## begin PASSAGE TO READ
With divided Congress, school reform faces a tough road ahead


Duncan said the Republican election victories wouldn't derail the administration's plans.

The Obama administration has pushed an ambitious education agenda in the last two years, sending $100 billion to states thorough the stimulus package and spurring reform in many locations through the Race to the Top competition.

But none of the major initiatives pushed by President Barack Obama and Education Secretary Arne Duncan have been bipartisan. Most were approved through large spending bills that Republicans opposed.

Politicians and experts say the big Republican gains in Congress will serve as a roadblock to further Democrat-led education reform efforts, including a likely decrease in big-ticket spending as the GOP seeks greater fiscal restraint.

Another round of the $4.35 billion Race to the Top competition, or a cash infusion like the $10 billion aid package Democrats passed earlier this fall to save thousands of teacher jobs, would almost certainly be blocked. Efforts to save Pell Grants for low- and middle-income students and revamp the No Child Left Behind Act will be complicated with Congress so divided.

“Obama and Duncan were very lucky that they had two years of relatively little interference from the Congress, and the Congress gave them a lot of money in education,” said Jack Jennings, director of the Center for Education Policy.

The GOP takeover of the House means that Rep. John Kline of Minnesota will become the chair of the Education and Labor Committee, giving the Minnesota Republican huge clout in shaping education spending.

Kline is a deficit hawk and retired Marine pilot who said it’s time to pull Washington out of the nation’s classrooms and stop using billions in federal dollars to bail out state education budgets.

“Washington does not have the money, and the states have got to face their own issues,” said Kline.

In an interview with the Associated Press, Duncan said he was optimistic the Republican election victories wouldn’t derail the administration’s plans, but conceded: “There’s no guarantee our agenda will continue to move.”
## end PASSAGE TO READ
## begin DATA SHOWN
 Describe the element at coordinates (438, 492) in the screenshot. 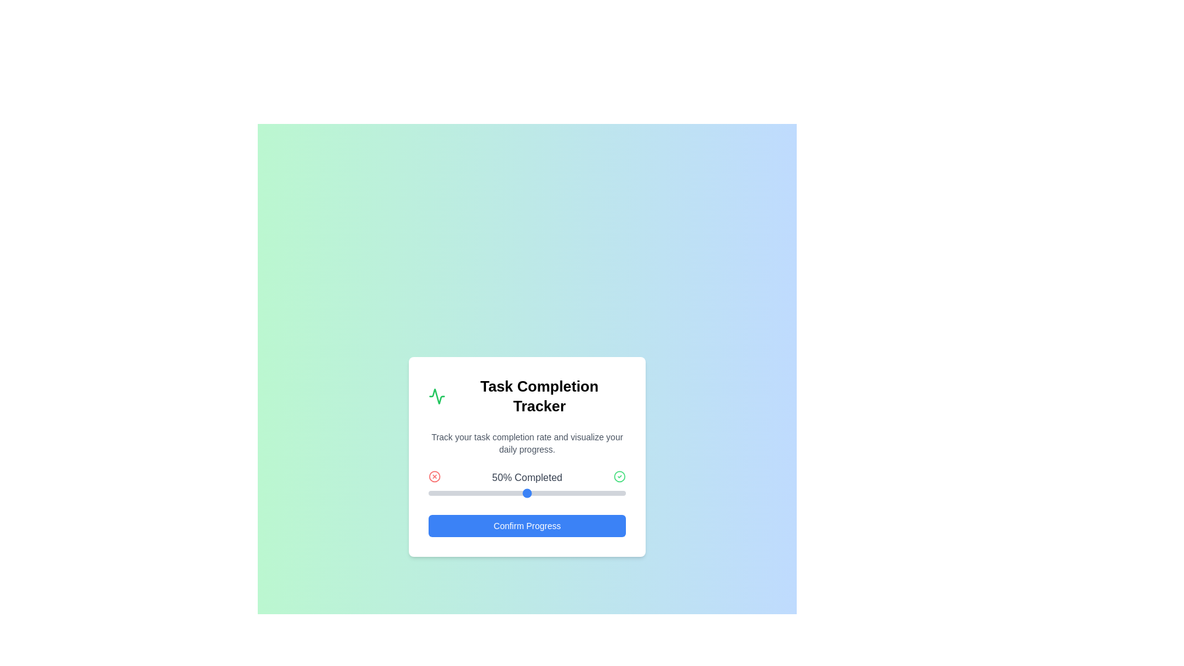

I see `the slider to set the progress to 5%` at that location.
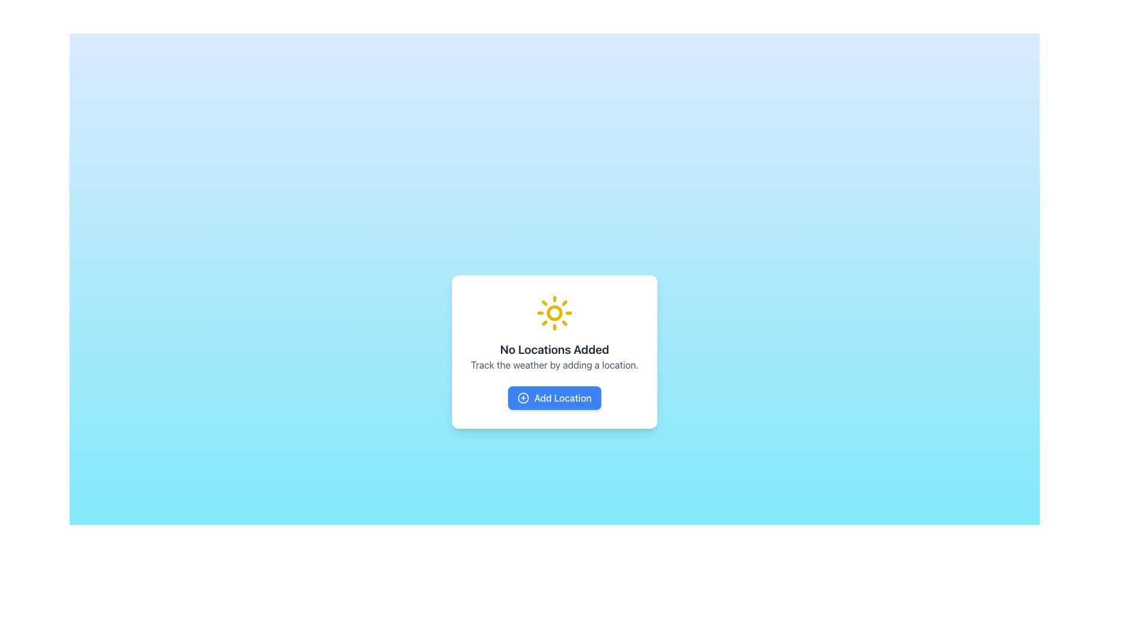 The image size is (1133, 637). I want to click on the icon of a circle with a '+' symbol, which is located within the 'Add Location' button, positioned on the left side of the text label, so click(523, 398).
## end DATA SHOWN
## begin DATA SHOWN
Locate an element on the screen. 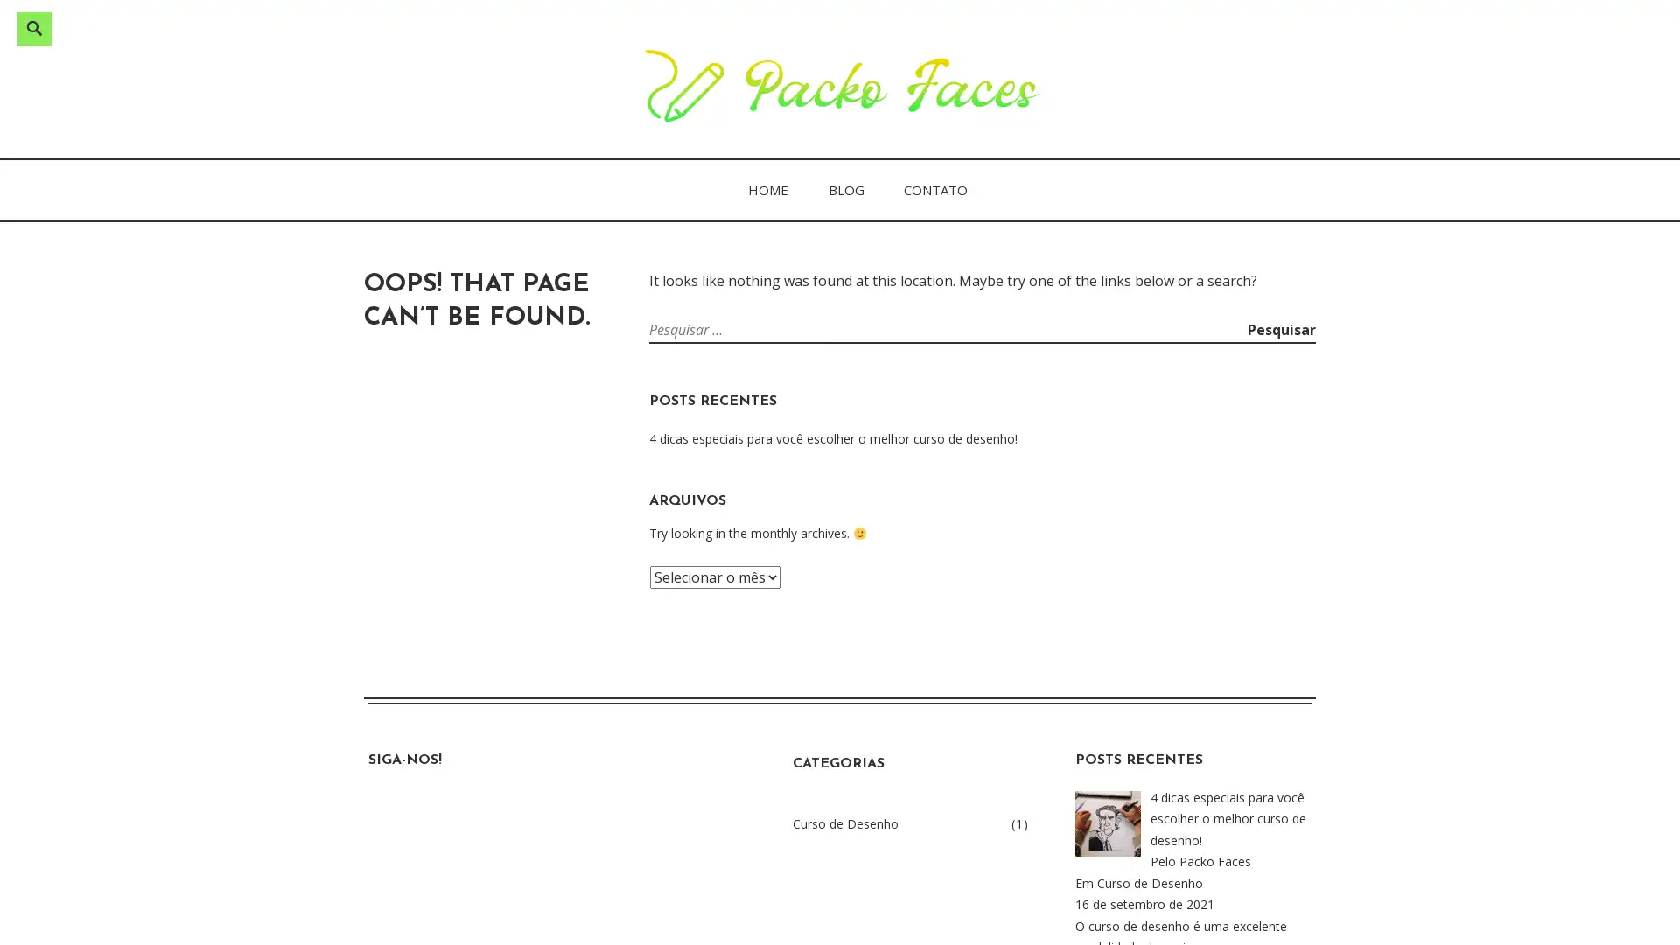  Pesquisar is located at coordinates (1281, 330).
## end DATA SHOWN
CHALLENGES ->
1) In the article on school reform and a divided Congress, who will become chair of the Education and Labor Committee after the GOP takeover of the House?
2) Pick up the article on school reform and a divided Congress after its final sentence and carry it forward.
The entries are separate material and have no connection to the article on school reform and a divided Congress.

ANSWERS FOR THE TASKS ->
1) Rep. John Kline of Minnesota.

2)
Both parties have agreed on the need to revamp No Child Left Behind, the nation’s most important—and controversial—education law. The law was passed on a bipartisan vote in 2001 when Congress was similarly divided between a Republican House and Democratic Senate.

“They’re so close on this issue, you could imagine both Democrats and Republicans saying, ‘This is something we promised our constituents, that we’d fix No Child Left Behind,” said Mike Petrilli, executive vice president at the Thomas B. Fordham Institute, an education think tank.

But accomplishing even such a broadly held goal would require overcoming considerable divides between Democrats and Republicans on the role of the federal government in education, along with a different set of splits among Democrats over reforms like performance pay for teachers and charter schools.

Many of the ideas Obama has adopted, including tying teacher pay to student test scores, are ideas Republicans have traditionally adopted. But House Republicans rode a wave of anti-Obama and big government sentiment to victory this November and are certain to push for a smaller federal role in public education.

In an interview with the AP, Kline voiced opposition to a range of Obama education policies—from the Common Core academic benchmarks to the $4.35 billion Race to the Top—primarily because he opposes federal interference with state and local decisions on education. And while Kline approves of charter schools and performance pay for teachers, he doesn’t want the federal government to be making decisions in those areas.

He said No Child Left Behind is one area with room for compromise, partly because both sides want to trim the law’s reach in various ways.

“We’re going to make changes. How we do it, how big they are, how big the bill is, all those things are to be worked out,” Kline said from his Minnesota office.

Democratic lawmakers also see reforming the law as an opportunity for the parties to work together.

“I see no reason why we can’t do this by summer,” said Sen. Tom Harkin of Iowa, the Democratic chairman of the Health, Education, Labor, and Pensions Committee.

Teacher unions—who heavily support Democratic candidates during elections—have resisted ideas like performance pay and charter schools.

“Where we are totally the same in looking at the current right now is that the status quo is not acceptable,” said Dennis Van Roekel, president of the 3.2 million member National Education Association

An outline for rewriting the law released by the Obama administration in March was designed to scale back federal involvement at most schools, asking states to develop high standards for students and teacher effectiveness. The nation’s lowest performing schools would be offered four turnaround models—including replacing the principal and a majority of the staff, and closing the schools altogether.

Republicans and Democrats have questioned the merit of the models, and the most conservative Republicans object to the federal government having any say on how a school is improved.

Whatever consensus Obama is able to reach on education with Democrats and Republicans, most agree his time is limited before presidential election politics start up again next fall.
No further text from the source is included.